Planning to fly into the U.S. soon? Be prepared for more stringent testing requirements.
The Centers for Disease Control and Prevention is shortening the testing window all international air travelers have to take a pre-departure coronavirus test from three days to one. Previously, only unvaccinated travelers had to take a test no more than one day before travel.
The reduced time frame aims to “provide less opportunity to develop an infection with the omicron variant prior to arrival in the United States,” according to the updated CDC order.
U.S. airlines have been asked to collect contact-tracing information for inbound international travelers and send it to the CDC “upon request” since Nov. 8, when the country adopted a new set of international travel restrictions.
The information collected includes names, addresses, phone numbers, emails and dates of birth.

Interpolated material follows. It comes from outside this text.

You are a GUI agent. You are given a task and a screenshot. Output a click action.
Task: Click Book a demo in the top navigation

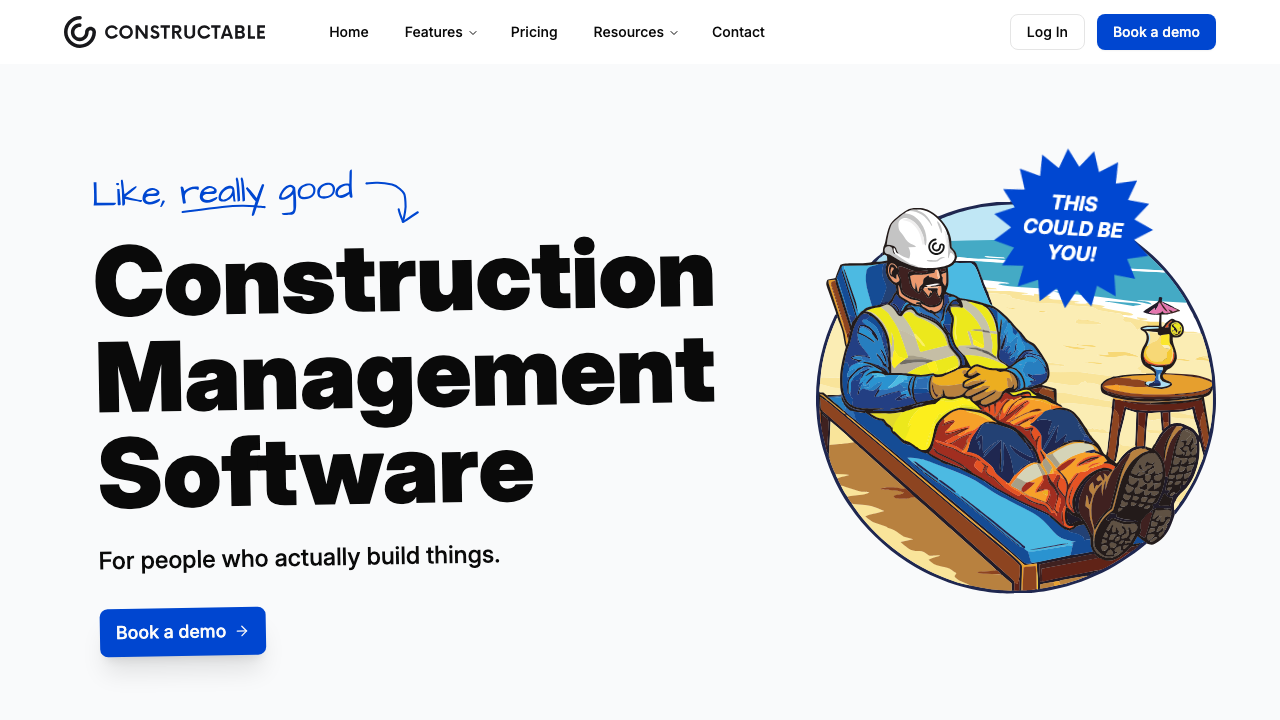coord(1156,32)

The new rules go into effect Monday at 12:01 a.m. ET and affect all air passengers 2 years and older flying into the U.S. from a foreign county, regardless of vaccination status or nationality.
Also in the news:
►A Belgian zoo said that two hippopotamuses in its care are in isolation after testing positive for COVID, possibly the first time ever such animals have caught the disease.
►Delaware saw the highest number of new daily COVID-19 cases since January last week. Recently, state officials warned residents to be cautious again as the state sees an uptick in cases and the country reels from the emergence of the omicron variant.
📈 Today’s numbers: The U.S. has recorded more than 49 million confirmed COVID-19 cases and more than 788,000 deaths, according to Johns Hopkins University data. Global totals: More than 265.6 million cases and 5.2 million deaths. More than 198 million Americans – roughly 59.9% of the population – are fully vaccinated, according to the CDC.
📘 What we’re reading: For the past two years, humanity has been adrift in a sea of COVID-19. Now nations are waiting to see if the omicron variant of the coronavirus is just another swell in that sea or a monster wave that will crash down with devastating effect. Coming to terms with this ongoing turbulence will require nimble reactions.
A new study found that the Johnson & Johnson COVID-19 vaccine serves as an effective booster on top of full vaccination from the Pfizer vaccine.
A J&J booster, administered six months after two doses of the Pfizer vaccine, increased antibody and T-cell responses, according to the study, demonstrating potential benefits of mix-and-match boosters.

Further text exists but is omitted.